There were some interesting questions posed in this graphic novel. Emmett had a real second chance, a chance to say the things he never said or never had a chance to. Yet, nothing changes. He is the same person he always was for better or worse. The relationship with his son doesn’t change very drastically despite the young man trying rather desperately to get Emmett to say something, anything. This brings up some really fascinating questions. Many other stories with similar themes play off of the concepts of things left unfinished or what could be changed if there was a second chance.
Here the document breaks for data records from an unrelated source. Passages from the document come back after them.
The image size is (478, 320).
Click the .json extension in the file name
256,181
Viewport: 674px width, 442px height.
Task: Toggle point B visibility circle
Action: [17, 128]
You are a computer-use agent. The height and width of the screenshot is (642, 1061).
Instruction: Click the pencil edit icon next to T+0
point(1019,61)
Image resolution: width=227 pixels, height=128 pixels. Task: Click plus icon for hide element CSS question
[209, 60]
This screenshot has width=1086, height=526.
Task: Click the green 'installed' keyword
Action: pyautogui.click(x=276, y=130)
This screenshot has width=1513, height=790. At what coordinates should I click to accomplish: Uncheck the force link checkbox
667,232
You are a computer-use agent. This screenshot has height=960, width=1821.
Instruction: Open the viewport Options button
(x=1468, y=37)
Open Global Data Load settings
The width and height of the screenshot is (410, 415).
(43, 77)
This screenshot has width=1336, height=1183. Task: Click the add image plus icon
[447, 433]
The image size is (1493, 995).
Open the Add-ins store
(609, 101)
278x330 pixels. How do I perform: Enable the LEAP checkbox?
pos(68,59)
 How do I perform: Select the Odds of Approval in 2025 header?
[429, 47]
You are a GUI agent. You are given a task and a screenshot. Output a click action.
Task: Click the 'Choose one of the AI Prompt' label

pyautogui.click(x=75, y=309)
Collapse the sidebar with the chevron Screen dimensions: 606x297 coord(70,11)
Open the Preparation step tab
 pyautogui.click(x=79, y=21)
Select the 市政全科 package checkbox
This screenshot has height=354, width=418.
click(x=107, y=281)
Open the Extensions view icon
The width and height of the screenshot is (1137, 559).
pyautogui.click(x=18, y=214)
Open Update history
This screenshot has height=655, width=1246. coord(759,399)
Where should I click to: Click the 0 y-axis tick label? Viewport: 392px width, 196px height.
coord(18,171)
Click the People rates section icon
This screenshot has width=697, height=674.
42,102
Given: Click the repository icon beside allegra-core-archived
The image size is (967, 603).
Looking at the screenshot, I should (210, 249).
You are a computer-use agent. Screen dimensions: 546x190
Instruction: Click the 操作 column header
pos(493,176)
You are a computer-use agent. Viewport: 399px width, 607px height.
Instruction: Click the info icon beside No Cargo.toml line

In a lot of ways, God Country subverts that, with Emmett being very much the same person he was before Alzheimer’s took hold. This is something I haven’t seen a lot, and it was rather interesting to see play out.

I have some mixed feelings about the art, too. The fight scenes were a strong point, with all of the flashiness one would expect when a character fights with a greatly oversized sword. While we don’t see a terrible amount of the Kingdom of Always, this was also rather fascinating, and I dwelled on these images, along with the battle scenes, the most. The characters, however, were entirely unappealing from a visual perspective. I really didn’t like how any of the characters were drawn. Faces looked sort of mushy and lumpy. Noses were pointy and eyes tended to be squinty. Color palates used fit the settings well. Bluish tones were used in Always while Texas had more yellows, browns, and reds, highlighting the grassy landscape.[/parapgraph]

This isn’t a story with a happy ending. Even so, the ending was very satisfying and fitting for the story being told. I won’t say too much more on this due to spoilers, but the story wrapped up extremely satisfactorily.

Despite a good ending, the story was, overall, forgettable. I only read God Country three days prior to sitting down and writing the review, but already details are fuzzing over. I think it’s worth a read. The premise is quite original. I like seeing heroes and main characters that are so out of the norm. Going into this I expected to rate it extremely highly. Unfortunately, it didn’t quite live up to initial expectations. Still, if this sounds even a little interesting to you, I do encourage you to read it.